The hidden cost of your 'clean and green' Christmas salmon
Updated 5 days ago
Once a popular choice for many Australians' Christmas Day spread, more and more consumers, and even top chefs are now shunning Tasmanian farmed salmon as awareness spreads about the environmental damage the industry is causing.
The simple truth is, consumer trust in Tasmania's salmon farming industry is collapsing. An industry propped up by government inaction and supermarket complicity is losing its social licence.

What was once marketed as a "clean, green" product is now increasingly exposed as one of the world's worst-performing aquaculture industries on environmental grounds.
The evidence is piling up. Regular mass fish kills. Extraordinary volumes of antibiotics released into coastal waters.
Government warnings telling recreational fishers to stay kilometres away from farm sites. We are not aware of any other aquaculture industry globally that poses a catastrophic extinction risk to an endangered species.
Tasmanian salmon farming does exactly that, threatening the critically endangered Maugean skate, whose only habitat is Macquarie Harbour, where salmon farming continues despite ongoing public outrage.
Besides a raft of questionable industry practices, the fish they are farming aren't even a sensible fit for Tasmanian waters. Atlantic salmon are cold-water fish from the northern hemisphere, and with Tasmania's ocean temperatures warming at nearly four times the global average, Tasmania is now the warmest place on Earth to industrially farm Atlantic salmon.
Heat-stressed salmon, with weakened immune systems, jam-packed in pens, allow disease to run rampant, leading to mass fish kills and the increased use of antibiotics. This is no longer an occasional failure. It's becoming the norm.
Earlier this year, drone footage revealed dead and diseased salmon processed alongside live fish for consumption, further eroding public confidence. Between January and April, nearly 15,000 tonnes of farmed salmon were killed by an outbreak of the bacteria Piscirickettsia salmonis.
In November, the industry used 700 kilograms of florfenicol to combat another outbreak - more than triple the total antibiotics used across Tasmania the previous year.
Pollution of Tasmanian waters with theantibiotic impacted recreational fishers, prompting the state's public health director, Dr Mark Veitch, to recommend against eating fish caught within three kilometres of salmon pens for 30 days. It went on to shut down parts of the lobster fishing industry at the height of the Christmas season as China refused to import seafood with traces of antibiotic residue.

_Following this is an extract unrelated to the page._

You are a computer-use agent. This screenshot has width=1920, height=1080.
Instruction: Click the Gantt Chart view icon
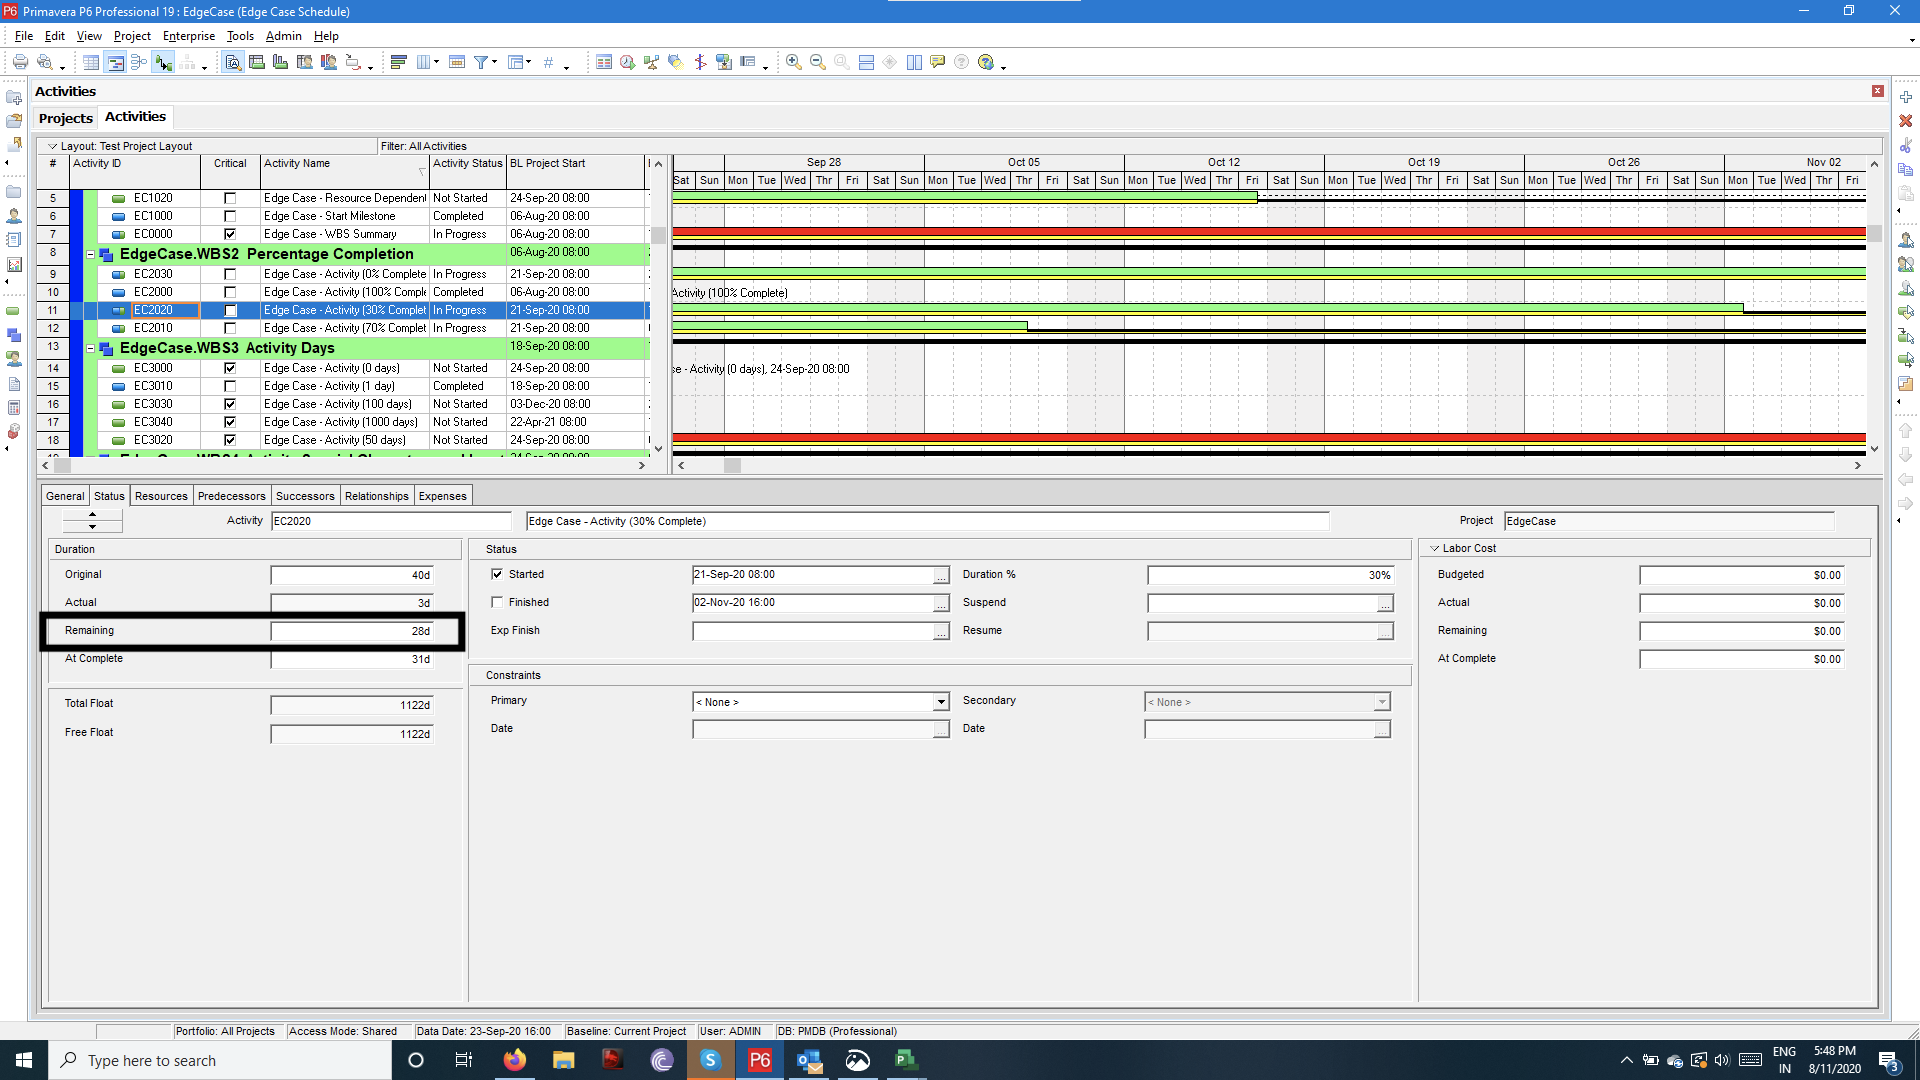pyautogui.click(x=116, y=62)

Ongoing animal welfare issues include a litany of wildlife deaths including seals, cormorants and dolphins, as well as the poor treatment of salmon themselves. The RSPCA no longer certifies Tasmanian farmed salmon.
Yet supermarkets continue to greenwash the product. Coles and Woolworths still sell Tasmanian salmon using flawed certification schemes like Best Aquaculture Practices (BAP) and Global G.A.P., neither of which adequately account for biodiversity loss or damage to a UNESCO World Heritage Area. Public trust is being eroded at the checkout. Coles has taken small steps by removing "responsibly sourced" from its home-brand salmon, but incremental change is not enough.
This crisis demands a fundamental shift. Open-net farming of exotic species in stressed coastal waters is no longer defensible. What is needed is accelerated investment in land-based aquaculture to produce protein at volume and pace.
Australia already farms native seafood species that are better suited to our conditions and show none of the environmental harm seen in Tasmanian salmon farming. This raises the question: why wouldn't supermarkets invest in Australian-farmed barramundi, Murray cod, jade perch, silver perch, marron, yabbies, oysters and mussels? These fish have evolved to thrive in Australian environmental conditions for a long time - they love it - and aren't past their environmental use-by date.
This Christmas, consumers have power, and choosing not to buy Tasmanian farmed salmon sends a clear signal that environmental destruction and extinction risk are unacceptable.